Comparing pain relief and functional improvement between methylprednisolone and dexamethasone lumbosacral transforaminal epidural steroid injections: a self-controlled study

BACKGROUND: Previous studies have shown varying results between lumbosacral transforaminal epidural steroid injections (TFESIs) performed with particulate versus non-particulate corticosteroids. The purpose of this study was to investigate the difference in pain relief and functional improvement between particulate and non-particulate lumbosacral TFESIs in patients who had undergone both injections, sequentially. METHODS: This was a self-controlled, retrospective study of 20 patients who underwent both a methylprednisolone and a dexamethasone TFESI to the same vertebral level and side.

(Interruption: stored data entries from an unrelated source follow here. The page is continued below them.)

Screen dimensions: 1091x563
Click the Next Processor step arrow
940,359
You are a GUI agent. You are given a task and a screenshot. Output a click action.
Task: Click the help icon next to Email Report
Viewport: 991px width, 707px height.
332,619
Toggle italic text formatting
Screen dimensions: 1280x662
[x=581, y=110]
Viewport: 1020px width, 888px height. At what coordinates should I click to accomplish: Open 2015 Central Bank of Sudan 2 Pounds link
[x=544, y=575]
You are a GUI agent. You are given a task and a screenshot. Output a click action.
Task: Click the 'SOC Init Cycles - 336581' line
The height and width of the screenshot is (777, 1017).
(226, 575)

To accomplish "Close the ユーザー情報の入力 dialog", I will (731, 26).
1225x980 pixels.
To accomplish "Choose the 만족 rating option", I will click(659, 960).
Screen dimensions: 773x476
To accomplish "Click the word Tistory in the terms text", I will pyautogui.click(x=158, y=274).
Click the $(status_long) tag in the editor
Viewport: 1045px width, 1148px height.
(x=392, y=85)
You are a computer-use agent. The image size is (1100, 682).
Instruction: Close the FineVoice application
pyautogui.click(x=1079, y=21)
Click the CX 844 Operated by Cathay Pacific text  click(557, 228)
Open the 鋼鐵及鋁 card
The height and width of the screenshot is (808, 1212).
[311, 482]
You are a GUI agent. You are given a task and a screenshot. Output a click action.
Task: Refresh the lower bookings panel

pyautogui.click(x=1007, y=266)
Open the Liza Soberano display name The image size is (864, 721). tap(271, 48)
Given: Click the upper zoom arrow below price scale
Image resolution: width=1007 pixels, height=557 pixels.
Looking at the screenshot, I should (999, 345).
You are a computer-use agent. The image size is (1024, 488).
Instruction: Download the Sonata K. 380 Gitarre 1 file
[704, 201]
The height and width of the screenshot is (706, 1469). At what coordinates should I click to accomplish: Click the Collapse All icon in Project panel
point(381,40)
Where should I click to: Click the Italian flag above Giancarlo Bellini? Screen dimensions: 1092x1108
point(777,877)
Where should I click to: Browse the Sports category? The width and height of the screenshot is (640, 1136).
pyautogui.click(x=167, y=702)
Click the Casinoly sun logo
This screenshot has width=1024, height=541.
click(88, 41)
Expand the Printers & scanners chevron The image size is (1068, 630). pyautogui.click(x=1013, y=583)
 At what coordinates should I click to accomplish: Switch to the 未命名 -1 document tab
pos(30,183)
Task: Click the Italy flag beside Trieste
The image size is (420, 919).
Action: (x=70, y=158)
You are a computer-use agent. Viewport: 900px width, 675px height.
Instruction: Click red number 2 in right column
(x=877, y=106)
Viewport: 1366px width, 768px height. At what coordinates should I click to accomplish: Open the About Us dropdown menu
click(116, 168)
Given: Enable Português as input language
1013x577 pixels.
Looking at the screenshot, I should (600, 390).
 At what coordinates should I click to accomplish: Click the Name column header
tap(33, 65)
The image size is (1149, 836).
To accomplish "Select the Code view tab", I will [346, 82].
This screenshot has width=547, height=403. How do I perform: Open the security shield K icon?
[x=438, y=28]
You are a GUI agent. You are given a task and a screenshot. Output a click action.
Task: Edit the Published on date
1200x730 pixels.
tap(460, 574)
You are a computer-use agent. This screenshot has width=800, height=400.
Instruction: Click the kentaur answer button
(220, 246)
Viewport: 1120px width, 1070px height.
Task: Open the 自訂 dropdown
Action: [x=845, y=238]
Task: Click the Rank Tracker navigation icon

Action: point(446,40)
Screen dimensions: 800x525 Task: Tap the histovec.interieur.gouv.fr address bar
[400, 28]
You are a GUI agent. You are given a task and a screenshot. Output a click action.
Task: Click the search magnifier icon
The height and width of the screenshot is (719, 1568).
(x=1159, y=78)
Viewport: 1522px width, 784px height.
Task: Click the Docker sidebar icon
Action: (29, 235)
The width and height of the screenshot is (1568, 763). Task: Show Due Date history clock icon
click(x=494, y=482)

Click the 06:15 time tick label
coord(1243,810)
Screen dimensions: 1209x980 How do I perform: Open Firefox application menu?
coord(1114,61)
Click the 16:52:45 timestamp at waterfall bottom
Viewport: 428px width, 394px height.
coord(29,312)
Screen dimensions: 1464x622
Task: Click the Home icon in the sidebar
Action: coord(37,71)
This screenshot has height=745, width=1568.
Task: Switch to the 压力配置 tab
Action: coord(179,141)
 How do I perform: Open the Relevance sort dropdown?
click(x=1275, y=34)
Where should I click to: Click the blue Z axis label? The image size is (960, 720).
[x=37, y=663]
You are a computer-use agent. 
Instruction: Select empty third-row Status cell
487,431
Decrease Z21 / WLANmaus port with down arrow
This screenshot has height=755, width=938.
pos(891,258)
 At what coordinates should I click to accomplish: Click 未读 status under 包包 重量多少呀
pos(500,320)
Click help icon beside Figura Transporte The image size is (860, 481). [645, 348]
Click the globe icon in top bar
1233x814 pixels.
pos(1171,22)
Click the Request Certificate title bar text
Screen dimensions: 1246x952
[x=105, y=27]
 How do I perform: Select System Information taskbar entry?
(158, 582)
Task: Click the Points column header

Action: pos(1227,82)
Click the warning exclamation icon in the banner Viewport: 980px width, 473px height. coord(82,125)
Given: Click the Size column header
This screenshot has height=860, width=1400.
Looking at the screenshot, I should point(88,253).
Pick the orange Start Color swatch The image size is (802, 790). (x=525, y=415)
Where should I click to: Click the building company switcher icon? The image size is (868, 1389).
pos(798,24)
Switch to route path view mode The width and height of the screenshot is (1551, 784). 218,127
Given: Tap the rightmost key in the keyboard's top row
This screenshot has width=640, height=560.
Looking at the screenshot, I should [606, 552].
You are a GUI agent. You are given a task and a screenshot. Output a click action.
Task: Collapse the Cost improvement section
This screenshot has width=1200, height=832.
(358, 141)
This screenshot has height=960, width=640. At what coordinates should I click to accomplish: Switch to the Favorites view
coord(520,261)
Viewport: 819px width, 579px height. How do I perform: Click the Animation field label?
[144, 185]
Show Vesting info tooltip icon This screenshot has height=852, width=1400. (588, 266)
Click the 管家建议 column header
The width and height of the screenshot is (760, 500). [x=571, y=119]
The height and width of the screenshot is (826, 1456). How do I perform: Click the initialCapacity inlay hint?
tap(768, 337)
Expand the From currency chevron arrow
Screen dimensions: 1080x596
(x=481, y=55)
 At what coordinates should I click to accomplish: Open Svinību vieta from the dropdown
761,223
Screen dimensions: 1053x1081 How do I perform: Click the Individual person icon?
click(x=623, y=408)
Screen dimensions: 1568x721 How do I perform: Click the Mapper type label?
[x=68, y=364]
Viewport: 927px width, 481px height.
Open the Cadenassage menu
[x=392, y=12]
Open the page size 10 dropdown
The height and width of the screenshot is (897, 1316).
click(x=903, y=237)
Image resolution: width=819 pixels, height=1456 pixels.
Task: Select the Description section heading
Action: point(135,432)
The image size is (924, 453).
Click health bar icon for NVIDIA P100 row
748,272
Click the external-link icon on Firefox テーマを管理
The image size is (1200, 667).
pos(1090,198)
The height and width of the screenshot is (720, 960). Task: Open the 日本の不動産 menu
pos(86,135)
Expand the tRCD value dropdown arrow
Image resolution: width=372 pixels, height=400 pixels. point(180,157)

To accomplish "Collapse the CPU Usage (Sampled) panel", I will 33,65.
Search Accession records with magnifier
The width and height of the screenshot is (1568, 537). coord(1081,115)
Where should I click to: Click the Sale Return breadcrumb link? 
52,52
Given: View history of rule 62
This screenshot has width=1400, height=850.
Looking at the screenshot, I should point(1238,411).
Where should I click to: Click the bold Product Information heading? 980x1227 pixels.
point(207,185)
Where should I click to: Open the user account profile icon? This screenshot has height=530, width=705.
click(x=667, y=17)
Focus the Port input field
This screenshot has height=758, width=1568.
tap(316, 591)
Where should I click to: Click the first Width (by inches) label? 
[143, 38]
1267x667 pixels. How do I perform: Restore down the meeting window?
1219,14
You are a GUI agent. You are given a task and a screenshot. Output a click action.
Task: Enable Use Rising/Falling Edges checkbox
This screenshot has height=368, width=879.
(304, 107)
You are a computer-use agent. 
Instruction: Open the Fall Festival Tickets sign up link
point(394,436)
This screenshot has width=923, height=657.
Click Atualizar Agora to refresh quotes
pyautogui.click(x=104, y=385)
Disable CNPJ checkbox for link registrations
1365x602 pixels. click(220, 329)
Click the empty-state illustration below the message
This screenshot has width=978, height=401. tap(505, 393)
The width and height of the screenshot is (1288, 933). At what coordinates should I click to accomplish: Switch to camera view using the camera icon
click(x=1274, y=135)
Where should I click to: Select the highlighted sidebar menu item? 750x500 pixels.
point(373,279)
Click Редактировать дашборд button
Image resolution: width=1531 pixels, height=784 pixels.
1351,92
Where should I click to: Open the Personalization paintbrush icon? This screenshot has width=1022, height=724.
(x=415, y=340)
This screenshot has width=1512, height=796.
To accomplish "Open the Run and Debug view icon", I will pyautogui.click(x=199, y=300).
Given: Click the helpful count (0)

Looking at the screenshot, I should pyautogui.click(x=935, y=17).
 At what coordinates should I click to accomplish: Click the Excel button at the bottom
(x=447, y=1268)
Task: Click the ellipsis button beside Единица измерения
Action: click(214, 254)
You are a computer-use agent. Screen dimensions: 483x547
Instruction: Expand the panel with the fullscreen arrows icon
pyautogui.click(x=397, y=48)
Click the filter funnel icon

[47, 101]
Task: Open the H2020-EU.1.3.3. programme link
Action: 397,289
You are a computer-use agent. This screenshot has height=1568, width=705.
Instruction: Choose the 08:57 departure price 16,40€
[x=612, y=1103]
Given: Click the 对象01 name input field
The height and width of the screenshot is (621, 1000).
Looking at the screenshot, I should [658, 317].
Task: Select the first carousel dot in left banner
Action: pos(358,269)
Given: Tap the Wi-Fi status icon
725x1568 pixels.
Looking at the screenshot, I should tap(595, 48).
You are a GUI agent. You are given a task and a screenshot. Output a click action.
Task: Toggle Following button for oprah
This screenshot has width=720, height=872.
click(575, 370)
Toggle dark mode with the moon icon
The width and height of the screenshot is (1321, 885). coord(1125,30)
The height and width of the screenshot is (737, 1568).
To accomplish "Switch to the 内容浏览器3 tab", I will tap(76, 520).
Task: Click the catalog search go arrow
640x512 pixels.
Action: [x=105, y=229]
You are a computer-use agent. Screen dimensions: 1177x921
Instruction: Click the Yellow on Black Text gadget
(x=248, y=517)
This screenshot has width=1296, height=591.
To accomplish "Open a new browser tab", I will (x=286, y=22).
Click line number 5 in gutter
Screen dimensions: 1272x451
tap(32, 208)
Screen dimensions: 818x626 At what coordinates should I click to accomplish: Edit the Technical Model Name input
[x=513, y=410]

Primary outcomes included pain relief according to the visual analogue scale (VAS) and functional improvement determined by a yes/no answer to questions regarding mobility and the activities of daily living. Post-injection data was recorded at 2, 3, and 6 months. RESULTS: A decrease in VAS scores of –3.4 ± 3.0 (mean ± standard deviation), –3.1 ± 3.1, and –2.8 ± 3.4 was seen for the methylprednisolone group at 2, 3, and 6 months, respectively. Similar decreases of –3.9 ± 3.5, –3.4 ± 2.8, and –2.3 ± 3.4 were seen in the dexamethasone group. There was no significant difference in pain relief at any point between the two medications. The percentage of subjects who reported improved function at 2, 3, and 6 months was 65%, 51%, and 41%, respectively, for the methylprednisolone group and 75%, 53%, and 42% for the dexamethasone group. CONCLUSIONS: These findings support the use of non-particulate corticosteroids for lumbosacral TFESIs in the context of documented safety concerns with particulate corticosteroids.